Class StringExtractor

  • Direct Known Subclasses:
    WPStringExtractor

    public class StringExtractor
    extends Object
    StringExtractor uses a set of heuristics to extract as much human-readable text as possible from a binary stream. This is useful for binary document formats that often or always contain the document text as ascii characters (e.g. MS Office files), intermixed with binary parts. When such a document could not be parsed using the appropriate library (e.g., Apache POI), a StringExtractor might still be able to produce some meaningful content and can thus serve as a fallback.

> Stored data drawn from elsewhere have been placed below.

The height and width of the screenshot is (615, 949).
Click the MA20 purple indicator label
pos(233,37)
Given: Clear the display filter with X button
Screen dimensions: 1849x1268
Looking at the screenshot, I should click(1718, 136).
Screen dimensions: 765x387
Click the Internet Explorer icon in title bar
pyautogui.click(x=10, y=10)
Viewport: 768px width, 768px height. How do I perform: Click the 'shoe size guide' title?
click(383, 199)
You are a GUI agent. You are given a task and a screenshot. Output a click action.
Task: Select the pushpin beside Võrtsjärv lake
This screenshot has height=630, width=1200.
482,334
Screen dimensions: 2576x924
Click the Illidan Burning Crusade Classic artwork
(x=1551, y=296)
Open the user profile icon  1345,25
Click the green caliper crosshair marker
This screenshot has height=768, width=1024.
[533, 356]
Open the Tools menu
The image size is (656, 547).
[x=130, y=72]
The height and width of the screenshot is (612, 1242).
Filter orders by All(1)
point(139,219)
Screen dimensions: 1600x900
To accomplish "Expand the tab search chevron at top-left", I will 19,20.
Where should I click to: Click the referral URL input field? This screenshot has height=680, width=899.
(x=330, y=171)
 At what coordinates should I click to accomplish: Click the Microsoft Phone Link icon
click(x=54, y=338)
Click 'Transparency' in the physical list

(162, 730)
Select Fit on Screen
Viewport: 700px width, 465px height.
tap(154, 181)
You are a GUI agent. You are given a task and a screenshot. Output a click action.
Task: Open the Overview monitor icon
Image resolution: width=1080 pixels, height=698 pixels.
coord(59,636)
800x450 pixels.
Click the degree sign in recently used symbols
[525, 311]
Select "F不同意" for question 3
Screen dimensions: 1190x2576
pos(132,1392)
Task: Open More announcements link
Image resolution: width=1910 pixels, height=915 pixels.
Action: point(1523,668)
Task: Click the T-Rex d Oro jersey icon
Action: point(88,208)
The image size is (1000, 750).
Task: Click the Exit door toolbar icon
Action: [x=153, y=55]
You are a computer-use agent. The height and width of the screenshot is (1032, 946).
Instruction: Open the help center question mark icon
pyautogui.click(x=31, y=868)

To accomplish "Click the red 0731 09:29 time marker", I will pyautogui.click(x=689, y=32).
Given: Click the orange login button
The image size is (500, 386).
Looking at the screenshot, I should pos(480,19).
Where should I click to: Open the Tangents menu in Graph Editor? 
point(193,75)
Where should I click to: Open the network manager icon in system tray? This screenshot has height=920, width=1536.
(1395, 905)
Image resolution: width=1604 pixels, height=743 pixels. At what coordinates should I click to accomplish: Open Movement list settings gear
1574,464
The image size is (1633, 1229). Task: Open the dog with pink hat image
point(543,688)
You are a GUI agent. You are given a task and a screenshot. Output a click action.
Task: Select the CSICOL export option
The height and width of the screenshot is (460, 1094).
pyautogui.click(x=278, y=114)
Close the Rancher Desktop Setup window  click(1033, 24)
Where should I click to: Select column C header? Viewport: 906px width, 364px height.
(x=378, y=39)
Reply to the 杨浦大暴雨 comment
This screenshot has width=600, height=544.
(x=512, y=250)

    The output of StringExtractor is suited for text indexing but less for human consumption, as any formatting will most likely be lost and some amount of unwanted characters slipping through can also not be prevented.

    • Field Detail

      • COMMON_FONT_NAMES

        public static final String[] COMMON_FONT_NAMES
    • Constructor Detail

      • StringExtractor

        public StringExtractor()
    • Method Detail

      • extract

        public String extract​(InputStream stream)
                       throws IOException
        Extract all human-readable text from an InputStream.
        Parameters:
        stream - The InputStream to read the bytes from. The stream will be fully consumed but not closed.
        Returns:
        The resulting, heuristically determined text. A String is always returned, although it can be empty.
        Throws:
        IOException - When reading characters from the InputStream caused an IOException.